[Stated task]: Please extract every line of the listing below, word for word.
--- Start Listed records ---
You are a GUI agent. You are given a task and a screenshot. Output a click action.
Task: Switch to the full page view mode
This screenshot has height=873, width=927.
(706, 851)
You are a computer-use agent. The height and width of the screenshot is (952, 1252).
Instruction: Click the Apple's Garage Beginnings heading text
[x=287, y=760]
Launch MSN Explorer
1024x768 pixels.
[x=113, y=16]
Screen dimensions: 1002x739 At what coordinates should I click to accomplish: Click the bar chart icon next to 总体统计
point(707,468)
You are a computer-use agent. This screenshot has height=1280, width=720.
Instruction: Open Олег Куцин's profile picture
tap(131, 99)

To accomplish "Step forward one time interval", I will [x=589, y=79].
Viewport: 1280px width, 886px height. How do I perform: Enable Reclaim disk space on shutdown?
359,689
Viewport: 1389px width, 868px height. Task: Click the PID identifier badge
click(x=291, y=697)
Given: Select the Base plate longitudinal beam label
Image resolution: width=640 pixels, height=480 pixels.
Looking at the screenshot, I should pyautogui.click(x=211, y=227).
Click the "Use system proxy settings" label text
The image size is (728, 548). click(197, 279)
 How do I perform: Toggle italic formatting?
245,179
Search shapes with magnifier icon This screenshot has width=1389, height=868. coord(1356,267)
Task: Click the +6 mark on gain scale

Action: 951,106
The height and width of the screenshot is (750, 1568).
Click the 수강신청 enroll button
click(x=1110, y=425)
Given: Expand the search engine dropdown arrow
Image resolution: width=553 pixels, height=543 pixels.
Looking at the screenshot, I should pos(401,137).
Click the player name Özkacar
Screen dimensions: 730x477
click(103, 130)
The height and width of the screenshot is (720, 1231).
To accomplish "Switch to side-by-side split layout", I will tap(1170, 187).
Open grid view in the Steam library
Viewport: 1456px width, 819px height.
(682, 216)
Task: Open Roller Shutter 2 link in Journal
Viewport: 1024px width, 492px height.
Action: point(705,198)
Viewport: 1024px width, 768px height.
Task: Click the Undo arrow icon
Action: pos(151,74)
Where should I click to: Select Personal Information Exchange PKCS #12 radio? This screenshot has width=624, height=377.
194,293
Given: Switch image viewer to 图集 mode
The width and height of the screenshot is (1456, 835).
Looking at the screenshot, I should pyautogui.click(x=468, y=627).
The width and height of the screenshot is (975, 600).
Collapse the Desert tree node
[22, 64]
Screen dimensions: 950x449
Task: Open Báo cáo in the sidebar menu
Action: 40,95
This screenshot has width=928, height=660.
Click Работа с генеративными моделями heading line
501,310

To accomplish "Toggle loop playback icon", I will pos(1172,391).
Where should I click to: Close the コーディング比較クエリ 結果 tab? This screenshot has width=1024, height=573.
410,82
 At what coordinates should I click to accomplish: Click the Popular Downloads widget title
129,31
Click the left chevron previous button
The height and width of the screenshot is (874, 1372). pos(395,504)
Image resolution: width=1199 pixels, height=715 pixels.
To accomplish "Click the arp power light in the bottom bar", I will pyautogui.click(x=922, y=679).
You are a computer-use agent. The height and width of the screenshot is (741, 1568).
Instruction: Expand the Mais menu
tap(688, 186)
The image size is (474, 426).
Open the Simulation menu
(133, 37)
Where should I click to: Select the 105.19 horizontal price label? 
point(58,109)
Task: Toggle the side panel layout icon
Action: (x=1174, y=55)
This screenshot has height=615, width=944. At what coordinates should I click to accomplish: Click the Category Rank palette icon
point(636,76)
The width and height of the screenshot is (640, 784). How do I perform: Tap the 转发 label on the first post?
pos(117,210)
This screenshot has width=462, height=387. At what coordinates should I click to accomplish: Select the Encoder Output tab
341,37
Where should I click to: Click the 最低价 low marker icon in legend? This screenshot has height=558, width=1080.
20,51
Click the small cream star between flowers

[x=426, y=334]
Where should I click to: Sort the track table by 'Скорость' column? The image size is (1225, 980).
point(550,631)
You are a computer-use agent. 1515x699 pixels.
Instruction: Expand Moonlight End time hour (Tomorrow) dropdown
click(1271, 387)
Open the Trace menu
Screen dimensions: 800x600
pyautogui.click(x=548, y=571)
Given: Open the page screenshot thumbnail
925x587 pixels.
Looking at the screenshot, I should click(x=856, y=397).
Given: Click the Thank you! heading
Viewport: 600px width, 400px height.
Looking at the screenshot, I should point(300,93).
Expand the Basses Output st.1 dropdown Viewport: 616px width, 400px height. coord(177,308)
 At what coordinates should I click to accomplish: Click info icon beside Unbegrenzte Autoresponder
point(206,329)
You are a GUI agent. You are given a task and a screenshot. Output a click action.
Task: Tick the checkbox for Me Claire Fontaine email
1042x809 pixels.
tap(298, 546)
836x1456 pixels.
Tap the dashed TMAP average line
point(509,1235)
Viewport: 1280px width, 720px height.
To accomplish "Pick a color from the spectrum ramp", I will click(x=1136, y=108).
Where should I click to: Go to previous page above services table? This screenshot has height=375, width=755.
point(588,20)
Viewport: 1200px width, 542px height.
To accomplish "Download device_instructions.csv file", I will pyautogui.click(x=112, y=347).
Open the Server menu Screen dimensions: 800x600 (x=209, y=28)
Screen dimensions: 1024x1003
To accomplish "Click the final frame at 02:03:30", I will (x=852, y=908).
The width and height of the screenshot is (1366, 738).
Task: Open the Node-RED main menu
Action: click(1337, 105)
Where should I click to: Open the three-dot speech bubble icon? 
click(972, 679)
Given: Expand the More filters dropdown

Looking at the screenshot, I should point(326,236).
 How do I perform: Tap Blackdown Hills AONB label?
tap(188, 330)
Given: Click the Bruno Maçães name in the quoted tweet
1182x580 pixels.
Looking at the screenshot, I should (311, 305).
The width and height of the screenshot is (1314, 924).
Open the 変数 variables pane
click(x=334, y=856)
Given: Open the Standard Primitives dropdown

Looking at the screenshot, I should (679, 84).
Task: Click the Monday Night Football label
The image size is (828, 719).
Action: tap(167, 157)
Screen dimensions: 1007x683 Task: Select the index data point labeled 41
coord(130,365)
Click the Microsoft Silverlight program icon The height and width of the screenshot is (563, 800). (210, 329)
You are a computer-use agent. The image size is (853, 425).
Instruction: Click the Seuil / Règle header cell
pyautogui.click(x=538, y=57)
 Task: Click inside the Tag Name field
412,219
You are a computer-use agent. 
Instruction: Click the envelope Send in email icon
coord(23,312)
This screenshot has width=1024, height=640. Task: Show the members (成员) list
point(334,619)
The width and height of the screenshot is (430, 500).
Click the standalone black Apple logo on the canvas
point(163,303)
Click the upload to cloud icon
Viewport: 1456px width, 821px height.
--- End Listed records ---
[Response]:
You are a GUI agent. You are given a task and a screenshot. Output a click action.
Task: Switch to the full page view mode
This screenshot has height=873, width=927.
(706, 851)
You are a computer-use agent. The height and width of the screenshot is (952, 1252).
Instruction: Click the Apple's Garage Beginnings heading text
[x=287, y=760]
Launch MSN Explorer
1024x768 pixels.
[x=113, y=16]
Screen dimensions: 1002x739 At what coordinates should I click to accomplish: Click the bar chart icon next to 总体统计
point(707,468)
You are a computer-use agent. This screenshot has height=1280, width=720.
Instruction: Open Олег Куцин's profile picture
tap(131, 99)

To accomplish "Step forward one time interval", I will [x=589, y=79].
Viewport: 1280px width, 886px height. How do I perform: Enable Reclaim disk space on shutdown?
359,689
Viewport: 1389px width, 868px height. Task: Click the PID identifier badge
click(x=291, y=697)
Given: Select the Base plate longitudinal beam label
Image resolution: width=640 pixels, height=480 pixels.
Looking at the screenshot, I should pyautogui.click(x=211, y=227).
Click the "Use system proxy settings" label text
The image size is (728, 548). click(197, 279)
 How do I perform: Toggle italic formatting?
245,179
Search shapes with magnifier icon This screenshot has width=1389, height=868. coord(1356,267)
Task: Click the +6 mark on gain scale

Action: 951,106
The height and width of the screenshot is (750, 1568).
Click the 수강신청 enroll button
click(x=1110, y=425)
Given: Expand the search engine dropdown arrow
Image resolution: width=553 pixels, height=543 pixels.
Looking at the screenshot, I should pos(401,137).
Click the player name Özkacar
Screen dimensions: 730x477
click(103, 130)
The height and width of the screenshot is (720, 1231).
To accomplish "Switch to side-by-side split layout", I will tap(1170, 187).
Open grid view in the Steam library
Viewport: 1456px width, 819px height.
(682, 216)
Task: Open Roller Shutter 2 link in Journal
Viewport: 1024px width, 492px height.
Action: point(705,198)
Viewport: 1024px width, 768px height.
Task: Click the Undo arrow icon
Action: pos(151,74)
Where should I click to: Select Personal Information Exchange PKCS #12 radio? This screenshot has width=624, height=377.
194,293
Given: Switch image viewer to 图集 mode
The width and height of the screenshot is (1456, 835).
Looking at the screenshot, I should pyautogui.click(x=468, y=627).
The width and height of the screenshot is (975, 600).
Collapse the Desert tree node
[22, 64]
Screen dimensions: 950x449
Task: Open Báo cáo in the sidebar menu
Action: 40,95
This screenshot has width=928, height=660.
Click Работа с генеративными моделями heading line
501,310

To accomplish "Toggle loop playback icon", I will pos(1172,391).
Where should I click to: Close the コーディング比較クエリ 結果 tab? This screenshot has width=1024, height=573.
410,82
 At what coordinates should I click to accomplish: Click the Popular Downloads widget title
129,31
Click the left chevron previous button
The height and width of the screenshot is (874, 1372). pos(395,504)
Image resolution: width=1199 pixels, height=715 pixels.
To accomplish "Click the arp power light in the bottom bar", I will pyautogui.click(x=922, y=679).
You are a computer-use agent. The height and width of the screenshot is (741, 1568).
Instruction: Expand the Mais menu
tap(688, 186)
The image size is (474, 426).
Open the Simulation menu
(133, 37)
Where should I click to: Select the 105.19 horizontal price label? 
point(58,109)
Task: Toggle the side panel layout icon
Action: (x=1174, y=55)
This screenshot has height=615, width=944. At what coordinates should I click to accomplish: Click the Category Rank palette icon
point(636,76)
The width and height of the screenshot is (640, 784). How do I perform: Tap the 转发 label on the first post?
pos(117,210)
This screenshot has width=462, height=387. At what coordinates should I click to accomplish: Select the Encoder Output tab
341,37
Where should I click to: Click the 最低价 low marker icon in legend? This screenshot has height=558, width=1080.
20,51
Click the small cream star between flowers

[x=426, y=334]
Where should I click to: Sort the track table by 'Скорость' column? The image size is (1225, 980).
point(550,631)
You are a computer-use agent. 1515x699 pixels.
Instruction: Expand Moonlight End time hour (Tomorrow) dropdown
click(1271, 387)
Open the Trace menu
Screen dimensions: 800x600
pyautogui.click(x=548, y=571)
Given: Open the page screenshot thumbnail
925x587 pixels.
Looking at the screenshot, I should click(x=856, y=397).
Given: Click the Thank you! heading
Viewport: 600px width, 400px height.
Looking at the screenshot, I should point(300,93).
Expand the Basses Output st.1 dropdown Viewport: 616px width, 400px height. coord(177,308)
 At what coordinates should I click to accomplish: Click info icon beside Unbegrenzte Autoresponder
point(206,329)
You are a GUI agent. You are given a task and a screenshot. Output a click action.
Task: Tick the checkbox for Me Claire Fontaine email
1042x809 pixels.
tap(298, 546)
836x1456 pixels.
Tap the dashed TMAP average line
point(509,1235)
Viewport: 1280px width, 720px height.
To accomplish "Pick a color from the spectrum ramp", I will click(x=1136, y=108).
Where should I click to: Go to previous page above services table? This screenshot has height=375, width=755.
point(588,20)
Viewport: 1200px width, 542px height.
To accomplish "Download device_instructions.csv file", I will pyautogui.click(x=112, y=347).
Open the Server menu Screen dimensions: 800x600 (x=209, y=28)
Screen dimensions: 1024x1003
To accomplish "Click the final frame at 02:03:30", I will (x=852, y=908).
The width and height of the screenshot is (1366, 738).
Task: Open the Node-RED main menu
Action: click(1337, 105)
Where should I click to: Open the three-dot speech bubble icon? 
click(972, 679)
Given: Expand the More filters dropdown

Looking at the screenshot, I should point(326,236).
 How do I perform: Tap Blackdown Hills AONB label?
tap(188, 330)
Given: Click the Bruno Maçães name in the quoted tweet
1182x580 pixels.
Looking at the screenshot, I should (311, 305).
The width and height of the screenshot is (1314, 924).
Open the 変数 variables pane
click(x=334, y=856)
Given: Open the Standard Primitives dropdown

Looking at the screenshot, I should (679, 84).
Task: Click the Monday Night Football label
The image size is (828, 719).
Action: tap(167, 157)
Screen dimensions: 1007x683 Task: Select the index data point labeled 41
coord(130,365)
Click the Microsoft Silverlight program icon The height and width of the screenshot is (563, 800). (210, 329)
You are a computer-use agent. The image size is (853, 425).
Instruction: Click the Seuil / Règle header cell
pyautogui.click(x=538, y=57)
 Task: Click inside the Tag Name field
412,219
You are a computer-use agent. 
Instruction: Click the envelope Send in email icon
coord(23,312)
This screenshot has width=1024, height=640. Task: Show the members (成员) list
point(334,619)
The width and height of the screenshot is (430, 500).
Click the standalone black Apple logo on the canvas
point(163,303)
Click the upload to cloud icon
Viewport: 1456px width, 821px height.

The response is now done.